Geciteerde tekst:
# # # #

Op 17 mei 1940 wordt het loodswezen naar Oostburg overgebracht. In Zeeuws Vlaanderen zijn dan zware gevechten en bombardementen aan de gang en gedurende de volgende dagen reist een aantal loodsen, waaronder Hein Koning, via Breskens terug naar Vlissingen.
In de volgende anderhalf jaar werkt Koning achtereenvolgens als loods, hulppolitie en ambtenaar bij de scheepvaartinspectie. In oktober 1942 stelt de Scheepvaartinsectie hem aan als controle ambtenaar luchtbescherming in Groningen.
Hein en zijn oudste zoon Jan waren daar actief in verzetsgroep De Groot. Ze hadden een postauto overvallen met als buit 12000 bonkaarten en uit de werkplaats van een NSB schoenmaker laarzen en schoenen gestolen. In de nacht van 2 op 3 maart 1945 worden Koning met zoon Jan en zijn broers door de SD gearresteerd. De broers gingen later op transport naar Duitsland voor de Arbeidseinsatz. Hein en Jan worden overgebracht naar het beruchte Scholtenshuis, het hoofdkwartier van de SD op de Grote Markt in Groningen. Hier blijkt dat de Duitsers volledig op de hoogte zijn van hun ondergrondse verzetswerk. Na diverse keren hardhandig te zijn verhoord, wordt een protocol opgemaakt wat ongezien moet worden getekend. Ze zijn ter dood veroordeeld.
Op 17 maart gaan ze in beestenwagens op transport naar Duitsland, waar Hein Jan terugziet, die deel uitmaakt van hetzelfde transport. Na twee dagen aankomst in Neuengamme, ’s avonds nog kaalgeschoren, hun kleren ingeleverd en vervangen door oude kampvodden.
In concentratiekamp Neuengamme moeten de gevangenen zich letterlijk doodwerken, het motto was “vernietiging door arbeid”. Omdat Berlijn door de Russen omsingeld is, komt het bericht van vonnis voltrekken niet af.
Twee deserteurs van de SS een Deen en een Duitser worden nog ter dood gebracht door de strop. Zij zijn de laatsten die zo ter dood worden gebracht, de galgen worden afgebroken, een hele opluchting. De laatste dagen in Neuengamme bestaan uit ziekenbarakken schoonmaken, de meeste zieken waren dysenterie patiënten die verschrikkelijk vervuild waren. Smerig werk met blote handen en geen gelegenheid om de handen te wassen. Er is een verpleger die ontsmettingsmiddelen meeneemt die ze kunnen gebruiken.

# # # #

Aangeleverd materiaal:
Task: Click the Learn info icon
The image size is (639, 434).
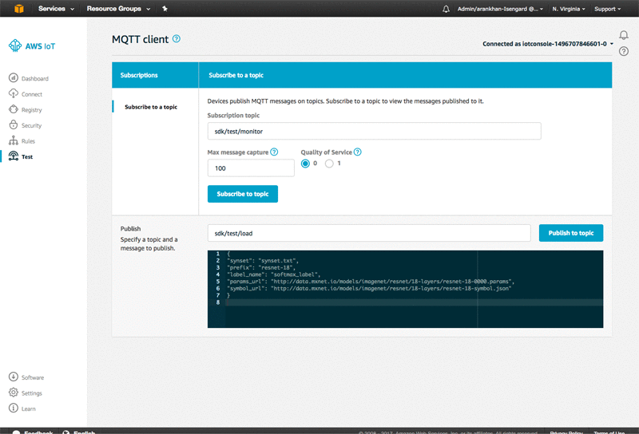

# # # #

Opdrachten:
1/ Neem uit de tekst over Hein Koning letterlijk het gedeelte over dat begint bij "Hein en zijn" en eindigt bij "ter dood veroordeeld.".
2/ Som alle data op die in de tekst over Hein Koning genoemd worden.

Antwoorden per opdracht:
1/
Hein en zijn oudste zoon Jan waren daar actief in verzetsgroep De Groot. Ze hadden een postauto overvallen met als buit 12000 bonkaarten en uit de werkplaats van een NSB schoenmaker laarzen en schoenen gestolen. In de nacht van 2 op 3 maart 1945 worden Koning met zoon Jan en zijn broers door de SD gearresteerd. De broers gingen later op transport naar Duitsland voor de Arbeidseinsatz. Hein en Jan worden overgebracht naar het beruchte Scholtenshuis, het hoofdkwartier van de SD op de Grote Markt in Groningen. Hier blijkt dat de Duitsers volledig op de hoogte zijn van hun ondergrondse verzetswerk. Na diverse keren hardhandig te zijn verhoord, wordt een protocol opgemaakt wat ongezien moet worden getekend. Ze zijn ter dood veroordeeld.

2/
- 17 mei 1940
- oktober 1942
- de nacht van 2 op 3 maart 1945
- 17 maart